Dyslexia is the most common learning disorder seen in children and one that lasts a lifetime. It is neurobiological in its nature and can cause people to have difficulty identifying how speech sounds, letters, and words relate to one another. Researchers believe that the cause of this condition is hereditary and have identified which genes may be affected. Those with dyslexia usually have normal intelligence levels, but they can struggle to spell and read””and in some cases, they have trouble with math, writing, or music.
The three types of dyslexia are primary, secondary, and trauma. Primary is the most common and is caused by structural differences in the left hemisphere of the brain. Secondary dyslexia is often caused during fetal development and can lessen as a child ages. Trauma dyslexia can occur after some type of accident that causes brain damage and is a rarer form. Dyslexia can sometimes be confused with related learning disabilities, like dysgraphia, or the inability to hold a writing utensil and making correct marks.
Babies who are late talkers or who have difficulty with rhyming words could have dyslexia. However, dyslexia typically becomes more apparent when a child hits school age.
He or she may have trouble following directions in the classroom, reading at the expected level, seeing letter differences, or hearing word differences. In rare cases, dyslexia isn’t identified until the teenage years or adulthood. Symptoms can be similar to children but include difficulty reading, difficulty memorizing things, difficulty solving math problems, difficulty with idioms, and difficulty managing time.
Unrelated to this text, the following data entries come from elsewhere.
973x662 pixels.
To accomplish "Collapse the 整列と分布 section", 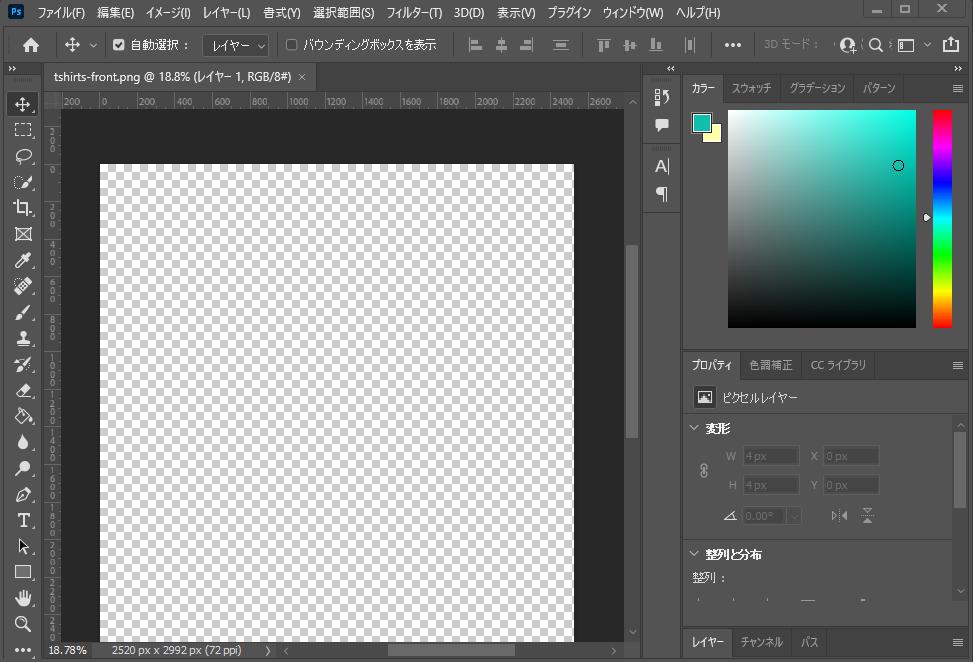I will click(695, 554).
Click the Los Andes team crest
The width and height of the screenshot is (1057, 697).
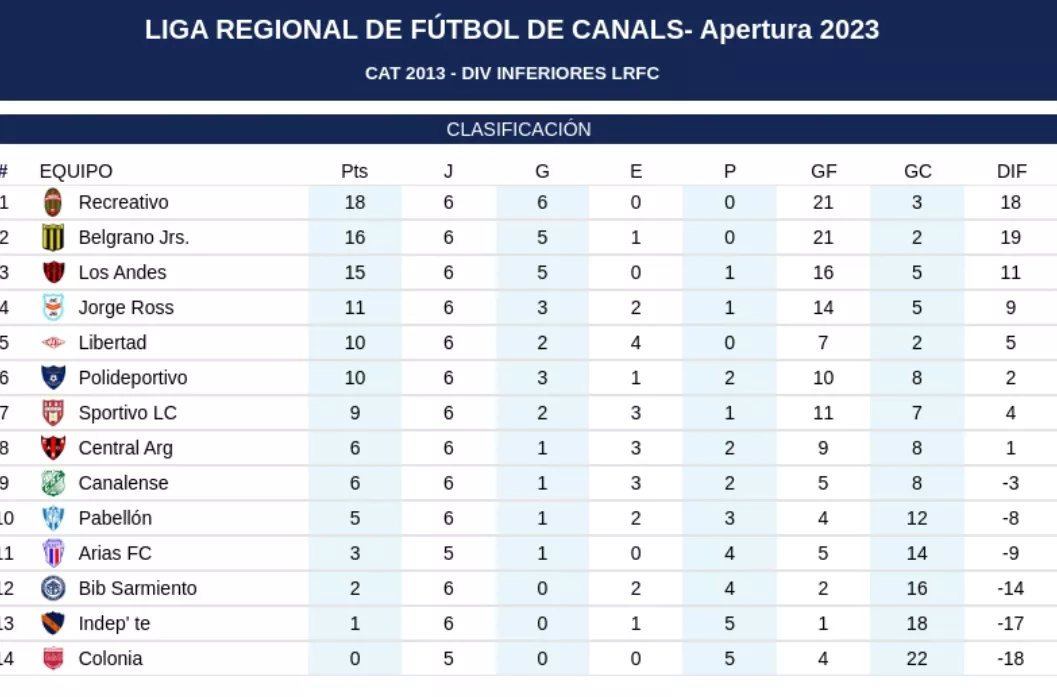(x=53, y=272)
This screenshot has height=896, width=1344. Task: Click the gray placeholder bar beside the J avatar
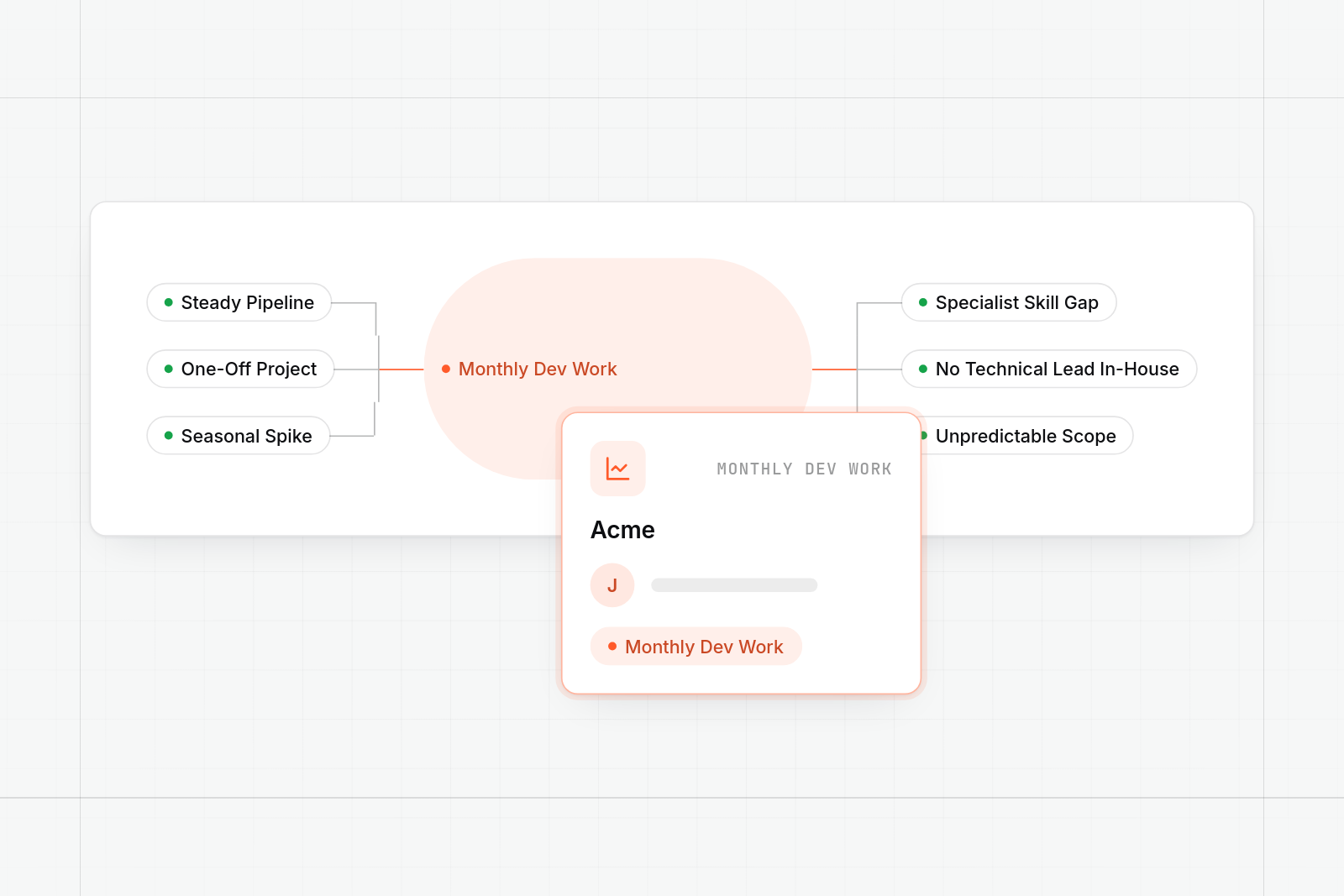(x=734, y=585)
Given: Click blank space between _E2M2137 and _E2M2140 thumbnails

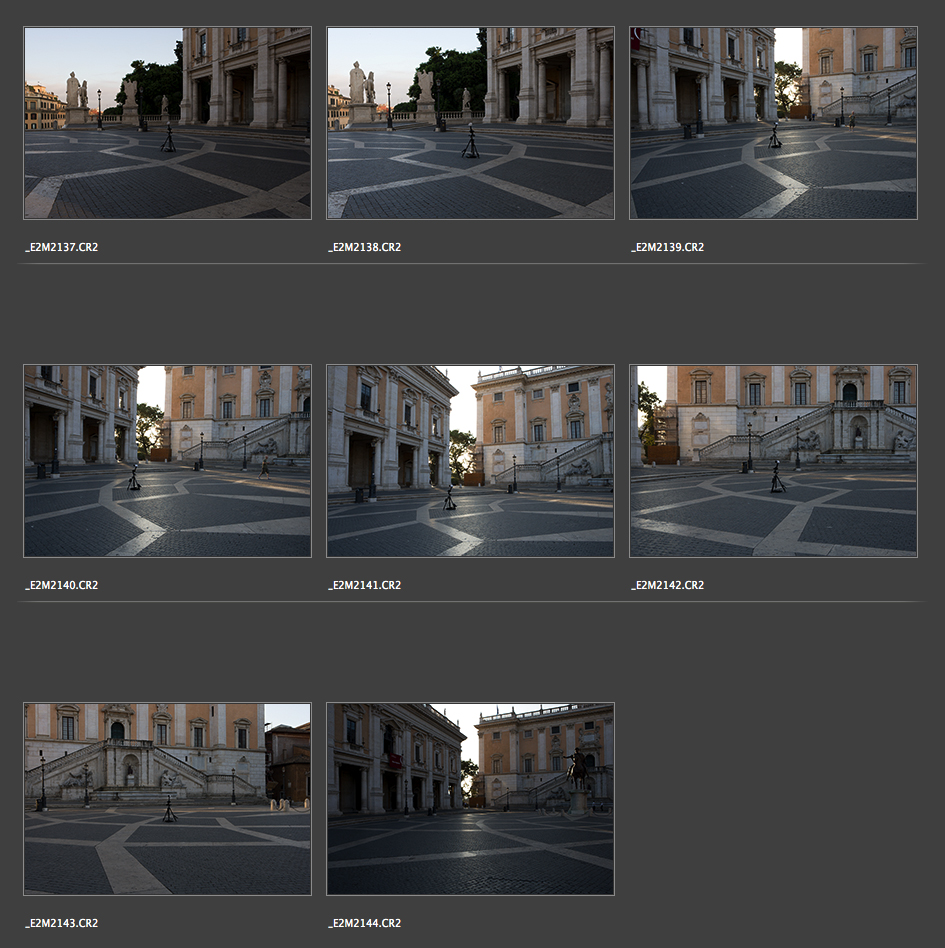Looking at the screenshot, I should [167, 312].
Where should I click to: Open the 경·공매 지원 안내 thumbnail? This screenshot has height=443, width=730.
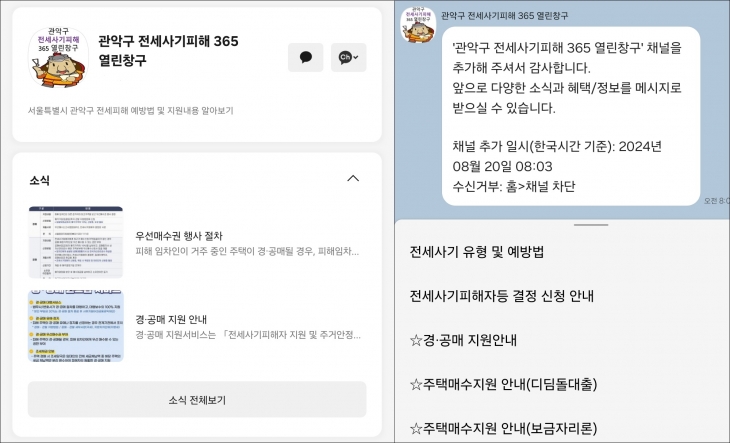point(75,326)
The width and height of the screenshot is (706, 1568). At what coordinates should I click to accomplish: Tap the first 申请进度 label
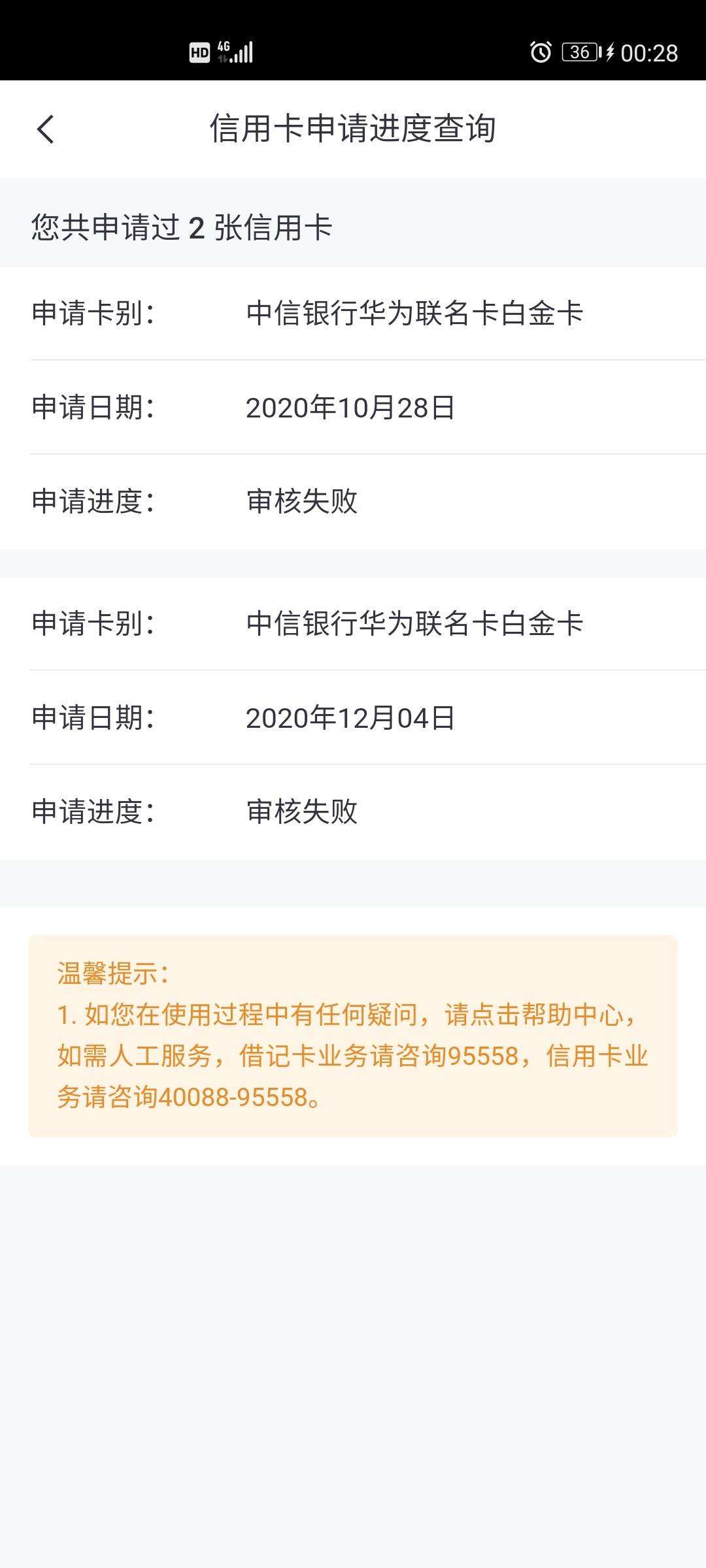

Both children and adults can experience depression and/or fear social situations or the prospect of reading aloud.
Dyslexia tends to run in families which means it is hereditary. The disorder seems to interfere with the genes responsible for brain processes related to reading and language. Nonetheless, it possesses some risk factors:
Families with dyslexia and other learning problems – scientists have published extensive pieces or research that show the increased risk of dyslexia in people from dyslexic families. However, the risk also increases depending on other teaching effects and the effect of other related genes.
Having low birth weight or premature birth – these can cause developmental dyslexia where the risks manifest at birth and can have long lasting effects. Normal individuals who can read and spell may lose this ability as a result of an injury, illness, or aging. It is responsible for acquired dyslexia.
Pregnant women who develop infections or use drugs, alcohol, and tobacco products may give birth to babies with altered brain functions who were affected as fetuses.
Personalized differences in the brain area that is responsible for reading can also lead to dyslexia.
While there is no cure for dyslexia, children and even adults can be quite successful if they meet with a tutor who is familiar with dyslexia. Parents of dyslexic children should read aloud to their child every day and encourage their child to practice. Teens and adults should also seek out a doctor’s evaluation and a tutor. Accommodations from employers and schools can also be made for this disorder.
There’s little one can do to prevent the condition, especially if it’s hereditary. However, early diagnosis and treatment interventions can reduce the possibilities of developing further problems. Some other ways of preventing further problems while minimizing effects of dyslexia include:
Understanding dyslexia – parents can notice the early signs of dyslexia such as a difficulty in reading and spelling, difficulty in learning new words, and difficulty in understanding quick instructions, among others. Although a doctor can provide a comprehensive diagnosis, a parent’s observation is equally essential.
Proper nutrition is not only important for a child’s development from birth but can also prevent any learning impairment conditions.
Get expert advice – an expert can talk with the parent about the available intervention options as well as the psychological preparedness to this kind of disability.